Designing your own custom business card is not as hard as it may seem. You can have yours ready in less than an hour. Let’s see how you can do it with the open-source and free Scribus.
Scribus is available for Windows, macOS and Linux. You can download the exe/dmg/tar file from its website.
If you are using Ubuntu, Scribus is already available in Ubuntu Software Center, so you can install it from there. If not, open up the terminal and enter:
After the installation completes, find it in your Applications menu and run it.
If Scribus doesn’t present you with a “New Document” window, choose “File -> New” or press Ctrl + N on your keyboard to create a new, blank document.
We won’t use margins for our simple business card design. So, zero all “Margin Guides” values on the bottom left of the window.
When printing content that will be cut into smaller pieces, use bleeds to avoid wasting paper and ink.
“Bleeds” are a safe space included in your design. They’re there to ensure that when you cut your business cards to their final size, you won’t be cutting dangerously close to useful information.
For that, move to the “Bleeds” tab on the bottom left of the window.
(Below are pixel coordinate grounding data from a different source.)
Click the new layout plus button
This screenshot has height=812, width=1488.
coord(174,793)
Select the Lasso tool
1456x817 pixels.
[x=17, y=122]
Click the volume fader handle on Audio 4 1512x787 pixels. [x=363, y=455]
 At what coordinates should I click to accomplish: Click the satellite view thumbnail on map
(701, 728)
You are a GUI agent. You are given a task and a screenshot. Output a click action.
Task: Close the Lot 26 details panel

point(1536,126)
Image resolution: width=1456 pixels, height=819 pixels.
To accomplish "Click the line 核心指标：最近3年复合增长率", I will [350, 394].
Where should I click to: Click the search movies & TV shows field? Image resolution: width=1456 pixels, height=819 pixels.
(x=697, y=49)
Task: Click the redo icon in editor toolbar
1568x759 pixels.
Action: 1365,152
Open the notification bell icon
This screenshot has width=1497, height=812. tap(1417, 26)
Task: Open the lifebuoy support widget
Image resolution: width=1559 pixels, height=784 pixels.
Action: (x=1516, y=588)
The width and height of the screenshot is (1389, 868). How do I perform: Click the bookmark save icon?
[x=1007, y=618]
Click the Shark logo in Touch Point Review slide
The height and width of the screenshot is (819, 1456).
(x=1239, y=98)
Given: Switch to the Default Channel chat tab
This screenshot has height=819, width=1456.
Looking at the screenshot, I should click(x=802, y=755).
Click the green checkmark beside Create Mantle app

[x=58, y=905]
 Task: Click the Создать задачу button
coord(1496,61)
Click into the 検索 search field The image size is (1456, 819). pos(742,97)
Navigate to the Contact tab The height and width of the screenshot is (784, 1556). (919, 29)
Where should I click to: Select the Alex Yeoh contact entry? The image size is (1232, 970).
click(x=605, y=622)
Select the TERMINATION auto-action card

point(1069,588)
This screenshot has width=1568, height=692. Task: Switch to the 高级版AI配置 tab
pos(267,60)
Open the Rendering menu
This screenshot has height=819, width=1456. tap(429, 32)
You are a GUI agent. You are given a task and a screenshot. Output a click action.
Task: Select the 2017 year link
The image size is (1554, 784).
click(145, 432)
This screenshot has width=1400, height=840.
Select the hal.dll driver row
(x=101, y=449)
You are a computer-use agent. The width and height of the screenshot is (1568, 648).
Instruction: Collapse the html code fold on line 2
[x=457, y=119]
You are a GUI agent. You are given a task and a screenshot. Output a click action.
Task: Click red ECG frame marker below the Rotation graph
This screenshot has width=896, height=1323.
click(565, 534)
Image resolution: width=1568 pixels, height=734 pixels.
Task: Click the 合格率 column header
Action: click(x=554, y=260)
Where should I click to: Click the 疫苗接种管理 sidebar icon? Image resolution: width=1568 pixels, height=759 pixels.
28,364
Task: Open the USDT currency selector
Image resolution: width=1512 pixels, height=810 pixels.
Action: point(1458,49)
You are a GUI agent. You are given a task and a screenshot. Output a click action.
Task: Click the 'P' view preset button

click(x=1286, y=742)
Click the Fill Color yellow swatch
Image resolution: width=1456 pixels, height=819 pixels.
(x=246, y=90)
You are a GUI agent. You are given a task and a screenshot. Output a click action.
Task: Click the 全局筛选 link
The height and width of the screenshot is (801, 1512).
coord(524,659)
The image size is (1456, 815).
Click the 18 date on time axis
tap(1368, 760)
Enter a typical value of “0,1250 in” for all of them.
One of the most popular standard sizes for business cards is 3,5 x 2 inches, but that’s without taking bleeds into account. So, enter “3,75” as your document’s width and “2,25” as its height (actual card size + bleeds).
Click OK to accept the settings.
A Classic, Simple, Eye-Catching Design
Your card will appear relatively small in Scribus’s workspace.
Keep Ctrl pressed and use your mouse wheel to zoom in. Use Space to switch to the move tool. Pan the screen to center your card. Press Space again to revert to the previously-selected tool.
The easy way to import a logo you have in image format is to drag and drop it from your favorite file manager on Scribus’s window.
Is your logo’s frame too small/large? Right-click on it and select “Image -> Adjust Frame to Image.”
To resize your logo, left-click on one of its bounding box’s corners and drag. Keep Ctrl + Alt held while doing it to keep its proportions and avoid any distortion.
With the Select tool active (C on the keyboard), move your logo where you want it on your card. We intentionally placed it on the top left, to then balance our card’s design by adding the rest of the information to the bottom right.
Note: don’t place anything useful, like the logo or your details, outside your card’s bleed limits. They are “the red outline in your workspace.”
Select the Shape tool (S on the keyboard) and define a rectangle covering the top half of your card.
If you can’t see the Properties window on your screen, press F2 on your keyboard.
Expand the “Colors” category, and from the “Fill” tab, select the color you’d like for your rectangle. We went for a classic black. Move to the “Stroke” tab and set it to “None.”
Scribus places new layers in front of existing ones. That’s why your newer rectangle will be covering your already existing logo. To fix the problem, “send your rectangle layer behind” your logo by right-clicking on it and choosing “Level -> Lower to Bottom.”
Choose the “Text Frame” tool (or press T on your keyboard) and define a text frame where you want your details. We chose the bottom right to, as we said before, keep our design balanced.
Type your name inside this frame. Since we wanted our details to appear on the right of the card, we also went for a right text alignment. You can find those settings, together with options for the font family, type, size, etc., in the “Text Properties” panel.
Continue by adding your contact details. Use a different line for each piece of information to keep them easily readable. Select them and reduce their font size, keeping your name – the most important element on your card – larger.
Preview your card with the shortcut Ctrl + Alt + P. Press it again to return to the normal editing mode. If you don’t like how your card looks, you can play with the arrangement, placement, and size of its elements.
When you’re happy with the results, export them to an image file for printing using “File -> Export -> Save as Image…” or by pressing Ctrl + Shift + E on your keyboard. You can also export your document in EPS, PDF, SVG, or XPS formats if you prefer to keep its elements scalable.
The final step is, of course, the printing itself. If you do it yourself, you’ll be able to immediately see the results and, if needed, stop the process and apply adjustments. If you use a professional service, it’s better to ask them for a sample or start with a small test batch. It’s a shame to pay for thousands of printed cards that don’t look as you imagined.